The various forms of invoice finance are largely safe and straightforward, allowing for business owners to receive a boost of funding when they need one.
However, like with almost everything, there are risks attached. We want to inform you further on the possible risks and drawbacks, so that you always know what you’re dealing with.
If you need some free, speedy advice on the forms of finance that would suit your small business venture the best, as well as all the possible risks involved, you should get into contact with a member of our expert team today.
We can find the right provider for you and help to supply you with the funding you need to make your company succeed.
- 1 Risks involved with Invoice Factoring
- 2 Risks involved with Invoice Discounting
Risks involved with Invoice Factoring
Every business owner knows that getting paid is essential to keeping the doors open. However, there are often times when customers drag their feet on payments, leaving businesses struggling to make ends meet.
One way to ease this burden is to factor invoices, which essentially means selling outstanding invoices to a third-party for a reduced amount. While this can provide much-needed cash flow, it also comes with some risks. First of all, businesses lose control over collections, meaning they will no longer be able to directly contact customers about late payments.
Additionally, invoice factoring can be expensive, as businesses generally have to pay a fee for the service. Finally, businesses that factor invoices may be viewed as being in financial distress, which could make it difficult to secure other forms of financing.
Despite these risks, invoice factoring can be a helpful tool for businesses that are struggling to keep up with their bills. When used carefully, it can provide the boost that businesses need to stay afloat.
We will now run you through the potential risks attached to invoice factoring.

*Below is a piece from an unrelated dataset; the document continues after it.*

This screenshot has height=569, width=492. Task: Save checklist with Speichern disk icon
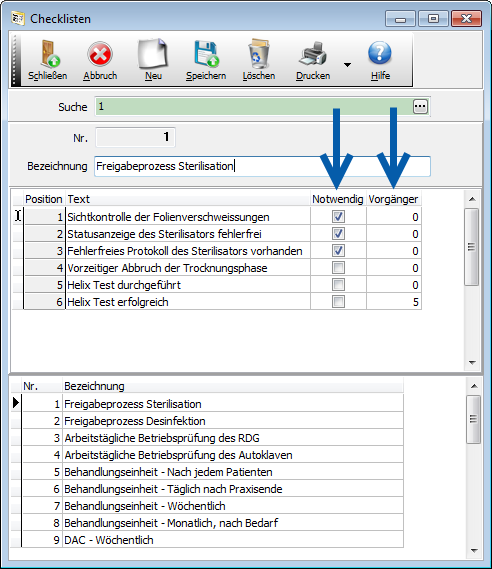click(x=206, y=54)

When you sign up for an invoice factoring agreement, you lose a proportion of control of your business. For instance, the factor probably won’t permit you to work with a specific client due to their poor financial record. Then again, you could simply keep that client’s account out of the factoring arrangement.
The stigma attached
Factoring can often be heavily associated with companies that are undergoing cash flow issues. Customers know about your factoring arrangement; they are told when the factor takes over as they have to pay the lender directly. This could have an effect on your reputation.
The credit control and collections process are managed by the factor themselves, which can in turn push the costs to a higher level. This is not always the case but certainly something worth your consideration.
Limited borrowing options
At the point when you go enter a factoring agreement, your debtor book is as of now not accessible as security. This limits other sources of borrowing, such as bank overdrafts, etc.
Risk of funding fluctuations
Factors deny payments from those they consider to be ‘low quality’ borrowers. This might bring about vacillations in the loaning sum.
Assuming you need to end your factoring arrangement, you should reimburse the cash that has been progressed however not yet paid by your client. This might require some preparation, so it doesn’t bring about a large lack in income.
Associations with clients are regularly fortified when you work with them closely. The presence of a factor could hurt relations with customers who might like to pay you directly. However, if you have been struggling to receive funding from them, this is still a good way for you to go.
Risks involved with Invoice Discounting
We will now run you through the potential risks attached to invoice discounting.
Invoice discounting is indeed less expensive than factoring. However, you should keep in mind that this type of lending can sometimes cost more than the likes of an overdraft, business line of credit or loan.
Commercial Invoices Only
Much like the majority of factoring providers, invoice discounting lenders, only offer advances on business-to-business transactions. This means you cannot borrow on a business-to-consumer basis.
Risk of Hidden Costs
You will unfortunately find that some lenders sneak hidden costs into your agreement. Therefore, you absolutely must read all the small print and ensure you know exactly what you’re paying for.
You can become too dependent on it
You do not want to become one of the business ventures that end up being completely dependent on invoice discounting. If you do, it can soon become rather difficult to ever leave an agreement without negatively impacting cash flow and sales levels.
This method of financing is regularly offered only to businesses with an established, proven credit control and collection process. Why? The dangers to the supplier are a lot more prominent here than in factoring in light of the fact that the invoice discounter has zero command over the debt holder book. They should be certain they are making a sure thing. If it is not a safe bet, they could find themselves facing many difficulties.